Clergy Misconduct among Priests in the Philippines: Key Cases

PHILIPPINES
BishopAccountability.org

This special report profiles a dozen key cases of priests in the Philippines accused of child sexual abuse. All are believed to be living in the Philippines as of January 2015. At least seven are still in active ministry, according to online church directories and news sources; the other five were in active ministry as of a few years ago, but their current status is unclear. None is known to have been laicized.

This report launches our Philippines research project – an effort to document comprehensively the clergy sexual abuse crisis in the world’s third largest Catholic country. We have identified and researched to date more than 70 priests, brothers, and bishops in the Philippines who have been accused of child sexual abuse and sexual misconduct with adults. A report on our complete findings will be posted later in 2015.

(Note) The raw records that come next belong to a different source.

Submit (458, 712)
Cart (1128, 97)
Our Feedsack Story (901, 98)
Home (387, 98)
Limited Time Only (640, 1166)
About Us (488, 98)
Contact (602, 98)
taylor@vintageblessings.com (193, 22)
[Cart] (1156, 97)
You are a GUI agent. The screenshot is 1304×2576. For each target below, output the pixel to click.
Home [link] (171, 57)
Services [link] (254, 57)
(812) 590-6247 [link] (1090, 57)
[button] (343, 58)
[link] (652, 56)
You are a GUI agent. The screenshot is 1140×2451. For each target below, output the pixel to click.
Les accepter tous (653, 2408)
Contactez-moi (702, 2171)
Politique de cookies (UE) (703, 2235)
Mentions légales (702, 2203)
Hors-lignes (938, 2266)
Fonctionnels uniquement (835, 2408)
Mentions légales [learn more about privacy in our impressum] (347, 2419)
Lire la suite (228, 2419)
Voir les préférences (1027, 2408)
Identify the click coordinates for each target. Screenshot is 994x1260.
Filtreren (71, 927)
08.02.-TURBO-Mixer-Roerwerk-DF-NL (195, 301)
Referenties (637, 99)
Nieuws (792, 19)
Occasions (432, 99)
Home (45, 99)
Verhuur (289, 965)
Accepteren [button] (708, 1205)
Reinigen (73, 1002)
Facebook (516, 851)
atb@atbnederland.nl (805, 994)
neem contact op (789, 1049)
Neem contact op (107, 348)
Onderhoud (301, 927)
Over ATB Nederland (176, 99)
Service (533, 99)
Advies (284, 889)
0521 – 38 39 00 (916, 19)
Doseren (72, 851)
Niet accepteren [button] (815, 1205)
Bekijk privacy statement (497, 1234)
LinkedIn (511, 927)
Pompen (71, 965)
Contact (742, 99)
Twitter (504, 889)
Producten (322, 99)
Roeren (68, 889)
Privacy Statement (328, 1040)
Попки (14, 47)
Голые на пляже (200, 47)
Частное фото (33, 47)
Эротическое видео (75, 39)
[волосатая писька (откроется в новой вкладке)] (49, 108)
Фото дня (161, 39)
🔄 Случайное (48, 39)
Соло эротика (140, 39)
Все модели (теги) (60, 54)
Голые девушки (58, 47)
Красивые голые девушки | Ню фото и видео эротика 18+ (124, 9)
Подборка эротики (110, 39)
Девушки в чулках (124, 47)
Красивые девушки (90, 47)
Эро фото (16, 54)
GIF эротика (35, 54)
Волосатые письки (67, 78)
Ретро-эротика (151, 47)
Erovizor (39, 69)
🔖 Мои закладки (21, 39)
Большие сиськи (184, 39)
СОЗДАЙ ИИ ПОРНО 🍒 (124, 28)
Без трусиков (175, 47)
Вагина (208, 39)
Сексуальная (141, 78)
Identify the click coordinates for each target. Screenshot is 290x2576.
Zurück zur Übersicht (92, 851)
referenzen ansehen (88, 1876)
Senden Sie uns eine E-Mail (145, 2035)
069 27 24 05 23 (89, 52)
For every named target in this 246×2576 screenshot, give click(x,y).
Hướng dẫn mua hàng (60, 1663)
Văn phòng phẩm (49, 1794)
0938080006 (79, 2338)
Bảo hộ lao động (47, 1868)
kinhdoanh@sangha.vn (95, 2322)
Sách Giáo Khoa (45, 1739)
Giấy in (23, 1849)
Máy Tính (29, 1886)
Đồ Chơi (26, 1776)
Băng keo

We present this page in the meantime because these cases raise particularly urgent concerns about child safety (see also our letter). They include:

* Rev. Apolinario “Jing” Mejorada, O.S.A., an active parish priest in Laguna province who admitted to sexually assaulting boys in Cebu City in the late 1990s.
* Rev. Joseph Skelton, Jr., still in active ministry with young people in the Philippines, although the bishop of Tagbilaran and the Philippine bishops’ conference were made aware that Skelton had been convicted of sexual misconduct with a 15-year-old boy in the Detroit MI archdiocese in 1988.
* Rev. Raul Cabonce, who was quickly transferred to his bishop’s residence in 2011 after a 17-year-old girl filed rape charges against him.
* Rev. Manuel Perez “Benilda” Maramba, O.S.B., currently listed as a faculty member of San Beda College and performer with the University of Santo Tomas Conservatory of Music, both in Manila. He is named by at least three victims from his former assignments in Las Cruces, New Mexico, U.S.

These cases are important too because they reveal an enduring resistance by Filipino bishops to punishing and exposing offending priests. This attitude is evident even in Cardinal Luis Antonio Tagle, the popular Manila archbishop considered a possible successor to Pope Francis. In a 2012 interview with journalist John Allen, he said that zero tolerance was a subject of debate in the Philippines: “We’ve had cases in the past … in which some priests who had offended were given a second chance and turned out to be very good priests.” And in a little-noticed 2012 video interview with UCANews, he observed of the Asian church’s response to clergy sexual misconduct, “I think for us … exposing persons, both victims and abusers, to the public, either through media or legal action, that adds to the pain.”

Civil action by victims, investigations of the church by prosecutors, and governmental inquiries – factors that have forced bishops and religious superiors in other countries to adopt more effective child protection measures – have occurred little or not at all in the Philippines. Even its criminal justice system seems skewed against victims: our research so far has found no convictions of clerics for child sexual abuse. In July 2002, the Catholic Bishops’ Conference of the Philippines addressed clergy sexual abuse for the first time, issuing an apology. The group’s president, Cotabato archbishop Orlando Quevado, estimated that in the 20 years previous, 200 of 7,000 priests nationwide may have committed sexual abuse or sexual misconduct. But church officials since then have released virtually no information – no documents and no names – of specific offenders.